Spiers nails the essence of this accelerating madness. Which is why it’s worth a read.
Books, etc.
Neal Stephenson has a new book coming — but not till October. (Growl)
Books are sharks. Ian Gaiman on something that Douglas Adams once said:
“We were talking about The Hitchhiker’s Guide to the Galaxy, which was something which resembled an iPad, long before it appeared. And I said when something like that happens, it’s going to be the death of the book. Douglas said no. Books are sharks,” Gaiman told a packed audience at the Royal Geographical Society in London.
“I must have looked baffled because he he looked very pleased with himself. And he carried on with his metaphor. Books are sharks … because sharks have been around for a very long time. There were sharks before there were dinosaurs, and the reason sharks are still in the ocean is that nothing is better at being a shark than a shark.”

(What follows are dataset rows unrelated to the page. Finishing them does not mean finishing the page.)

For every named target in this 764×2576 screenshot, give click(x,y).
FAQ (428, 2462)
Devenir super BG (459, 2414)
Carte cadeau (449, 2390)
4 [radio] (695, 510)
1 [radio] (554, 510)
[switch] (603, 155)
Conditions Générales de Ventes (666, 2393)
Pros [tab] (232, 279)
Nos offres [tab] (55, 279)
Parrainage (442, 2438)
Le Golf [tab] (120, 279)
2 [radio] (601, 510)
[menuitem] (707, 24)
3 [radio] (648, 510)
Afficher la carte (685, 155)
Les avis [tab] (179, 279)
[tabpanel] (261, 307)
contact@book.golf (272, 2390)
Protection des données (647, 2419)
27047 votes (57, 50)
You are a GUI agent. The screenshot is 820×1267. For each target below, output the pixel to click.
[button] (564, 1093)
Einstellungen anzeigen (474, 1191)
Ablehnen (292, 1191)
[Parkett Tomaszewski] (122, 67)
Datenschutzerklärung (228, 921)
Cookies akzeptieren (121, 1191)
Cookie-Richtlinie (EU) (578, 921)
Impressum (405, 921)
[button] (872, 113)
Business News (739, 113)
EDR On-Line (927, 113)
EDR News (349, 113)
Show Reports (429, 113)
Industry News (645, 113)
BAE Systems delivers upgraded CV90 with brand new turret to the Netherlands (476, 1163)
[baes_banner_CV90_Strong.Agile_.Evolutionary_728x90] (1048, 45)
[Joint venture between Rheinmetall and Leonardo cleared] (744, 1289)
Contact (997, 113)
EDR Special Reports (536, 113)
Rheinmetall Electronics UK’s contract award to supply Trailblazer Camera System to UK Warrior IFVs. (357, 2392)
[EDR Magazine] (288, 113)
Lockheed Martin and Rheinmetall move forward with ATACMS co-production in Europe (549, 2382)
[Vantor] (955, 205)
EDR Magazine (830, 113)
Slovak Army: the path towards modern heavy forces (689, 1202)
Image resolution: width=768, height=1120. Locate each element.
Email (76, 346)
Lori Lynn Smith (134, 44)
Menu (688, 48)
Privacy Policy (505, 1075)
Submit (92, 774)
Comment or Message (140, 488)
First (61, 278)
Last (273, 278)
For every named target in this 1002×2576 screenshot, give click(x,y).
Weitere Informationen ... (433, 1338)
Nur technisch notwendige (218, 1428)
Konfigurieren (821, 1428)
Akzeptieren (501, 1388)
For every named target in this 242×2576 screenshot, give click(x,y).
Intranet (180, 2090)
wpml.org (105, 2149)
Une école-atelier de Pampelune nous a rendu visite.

Thanks to Simon for remembering it.
Robert Reich’s big picture
Robert Reich is an acute commentator on what’s been happening to the US over the last half-century, which is why his Substack blog is a must-read. He was Bill Clinton’s Labor Secretary, and then a professor at Berkeley (from which he recently retired). He’s also a talented cartoonist. Recently, he had a great idea: Put a huge piece of paper on a wall, and then draw on it a graphic account of what has happened to the US (and many Western democracies) over the last half-century or so.
With a team of collaborators, he made a stop-frame video of the picture’s construction which is informed, striking and insightful. (I can say that because he covers much of the stuff I’ve been thinking about for something I’m writing. Working title is How We Got Here.)
The video is here. It’s well worth your time if you think about this stuff. And it is a really Big Picture.
Politics, USA-style
From the current issue of Private Eye.
Errata
Joan Pla wrote to point out “a lapsus in [Wednesday’s] post: the name of the photographer is Sebastião Salgado. Juliano (Ribeiro) Salgado is co-directing with Wim Wenders”.`
Large portion of humble pie duly ordered.